If you didn’t post a photo in front of the Reclining Buddha, did you even go to Bangkok? The age of social  media has inspired a tourism boom, the effects of which are felt around the world. The bucket lists and wanderlust can create many positives – as in Iceland, where a massive rise in tourism helped the country emerge from a financial crisis.

Couple In Front Of Brandenburg Gate in Berlin

It is increasingly apparent that there is a more responsible, and enjoyable, way to see the world.

Too Much Of A Good Thing: Overtourism

Unfortunately, there is a less flattering angle to the rise of travel. In the Philippines, the picturesque Boracay Beach was closed to visitors after overtourism threatened fragile marine ecosystems. Residents of Venice, Italy, often resent tourists trampling all over the city with packed lunches, only to leave after they get their selfie. The city recently imposed an entrance fee to curb crowds.

Whirlwind trips that attempt to cover as many sites as possible are not necessarily the best experience for the traveler, either. It can leave you feeling more tired than when you left for vacation. Plus, if you spend time only around the Eiffel Tower or Machu Picchu, you might miss the hidden corners that reveal the true characters of Paris or Peru.

It is increasingly apparent that we can see the world in a more responsible and enjoyable way.

One approach is to simply slow down. The practice even has a name: slow travel. The antidote to exhausting checklist tourism, it is being embraced by full-time digital nomads (who blog about it at length) and also 9-to-5 employees on holiday. You don’t need a lot of time to travel slowly. 

LIVE LIKE A LOCAL

The gist of slow travel is that you travel to fewer places, spend more time in each destination, and live like a local rather than a tourist. Proponents of the movement say it puts less stress on travelers and locals, it’s cost effective, and it can be less damaging to the environment.

Below are some ways you can practice slow travel on your next holiday.

1

PLAN FOR NO PLANS

    
If you have only a week of vacation time, stay in the same place for the entire week. Allow time to get to know your surroundings and discover things you can’t find in a guidebook. If you loved a café, go back. Get to know the people serving your coffee. They’ll probably have good advice on what to see and where else to eat.

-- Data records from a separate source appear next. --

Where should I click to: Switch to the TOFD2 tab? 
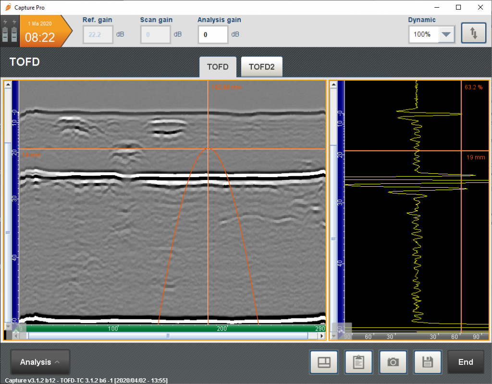(261, 66)
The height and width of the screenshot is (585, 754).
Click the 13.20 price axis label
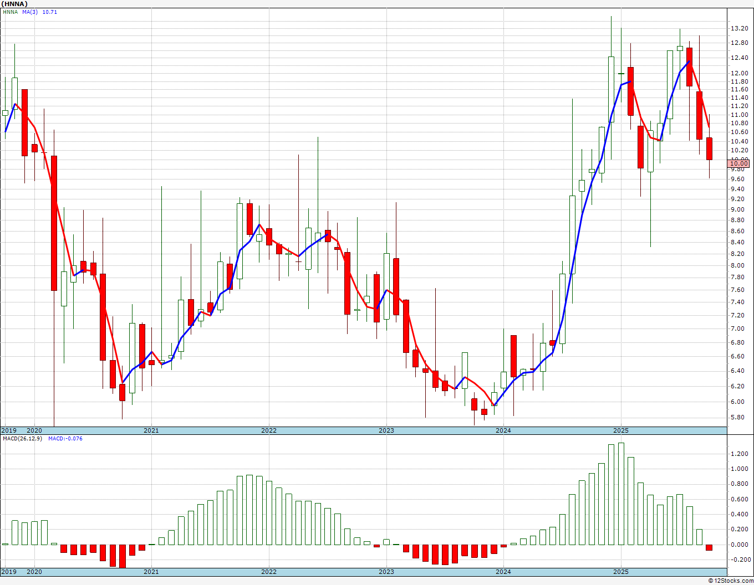[x=739, y=28]
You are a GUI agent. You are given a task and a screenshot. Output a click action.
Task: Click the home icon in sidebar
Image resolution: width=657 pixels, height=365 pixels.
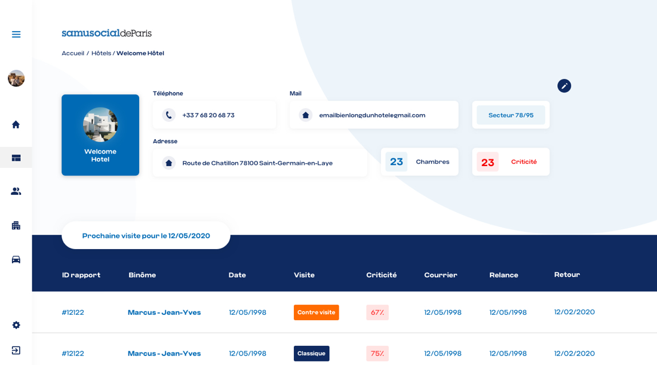(16, 124)
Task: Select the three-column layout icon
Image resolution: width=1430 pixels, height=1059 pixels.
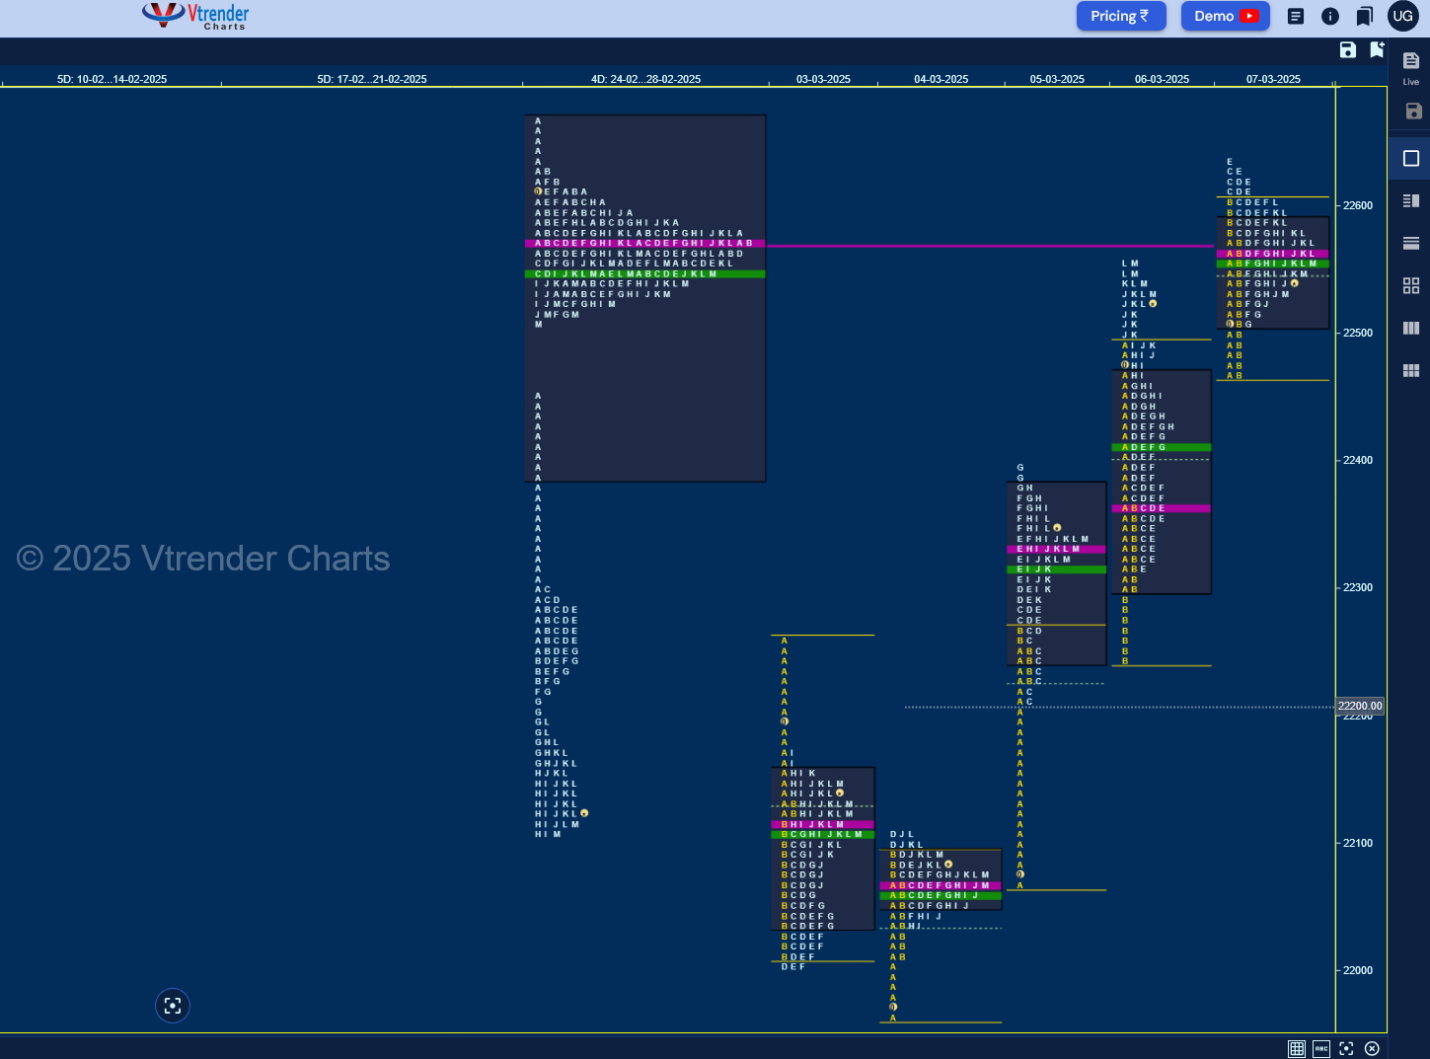Action: (x=1411, y=328)
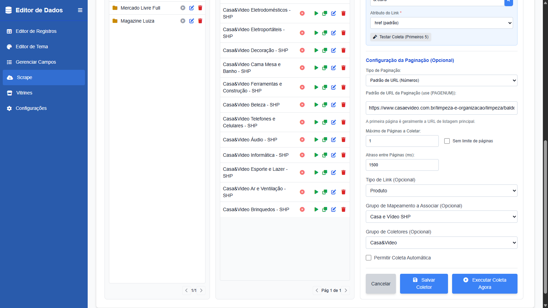Delete the Magazine Luiza group
The image size is (548, 308).
(200, 21)
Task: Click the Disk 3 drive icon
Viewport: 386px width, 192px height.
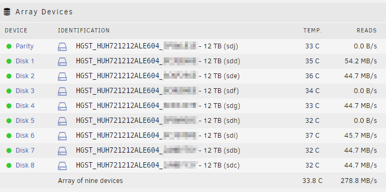Action: [62, 91]
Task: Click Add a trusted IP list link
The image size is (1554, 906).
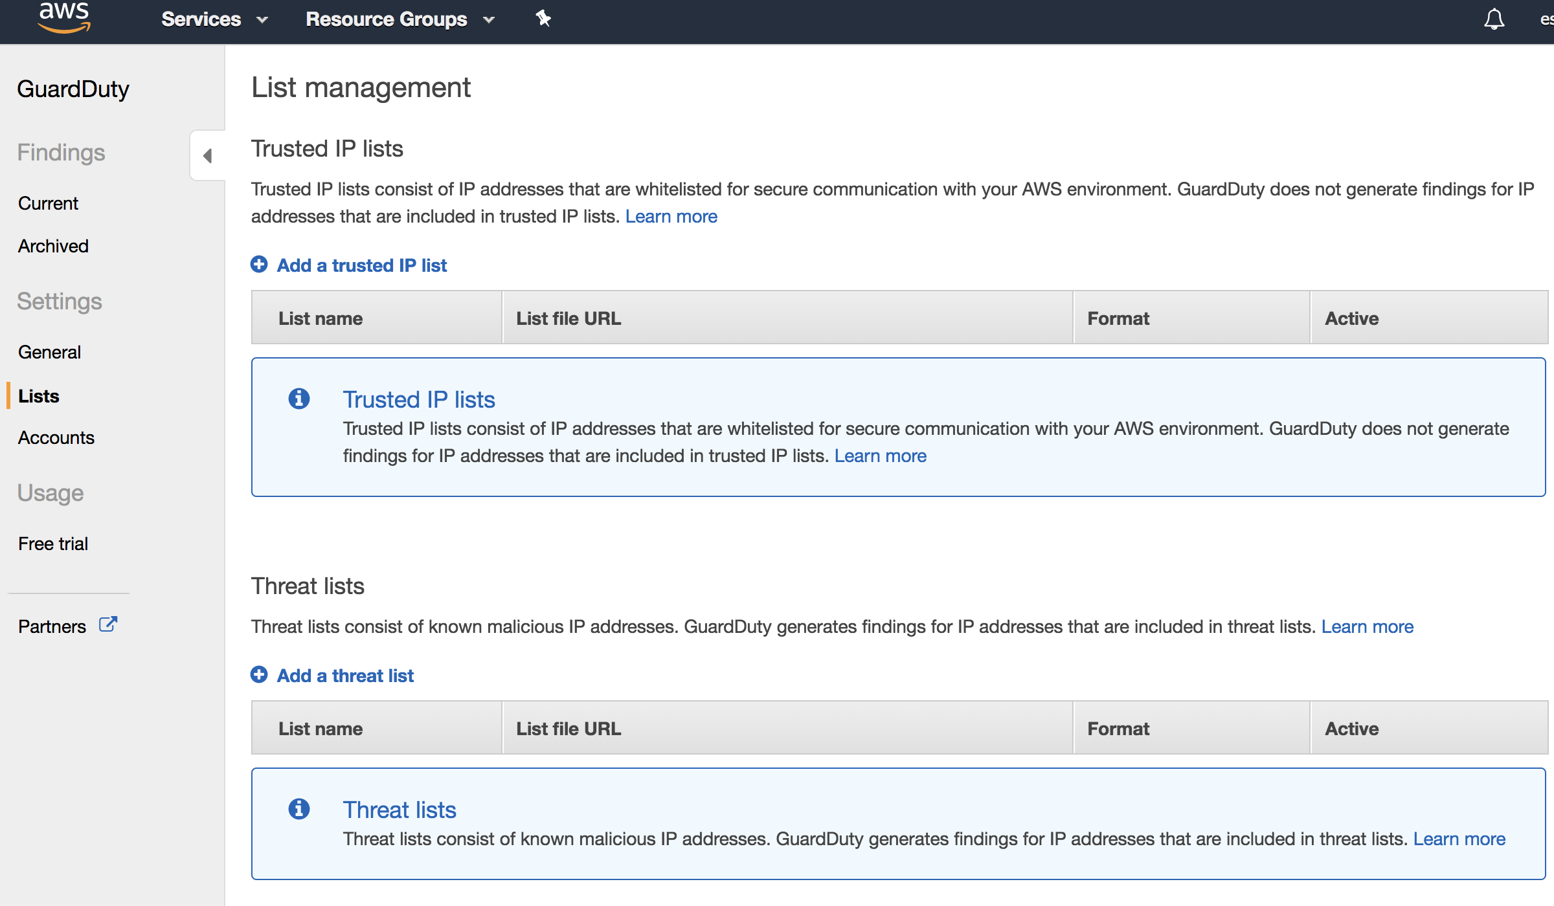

Outdoor Restaurant In Hong Kong
Different Types Of Peppers

2

STAY IN IF YOU FEEL LIKE IT

Try out the local market, and cook in your vacation rental. See how your favorite recipes taste with unfamiliar spices and produce. 

3

BE A NEIGHBOR

Rent a home or apartment. Take it one step further, and house-sit or do a homestay. You likely can get a much better feel for a place when you choose to stay in a neighborhood instead of a resort or the downtown hotel district. You probably won’t have your sheets changed every day, but you may get a better feel for the local culture

Traditional Houses In Portugal
Group Of Students In Malaysia

4

FIND YOUR PEOPLE

Love kayaking? Brewing beer? Crochet? Seek out local clubs or festivals.

5

SLOW DOWN. LITERALLY

    
When you’re traveling somewhere like Europe or Japan, take the long route, and travel via train. There’s much more to see below cruising altitude. After reaching your destination, bike, walk, and smell the roses. If you’re not going far, there’s nothing like public transit to get a feel for the locals’ daily life. You can even take it to the Reclining Buddha or the Eiffel Tower.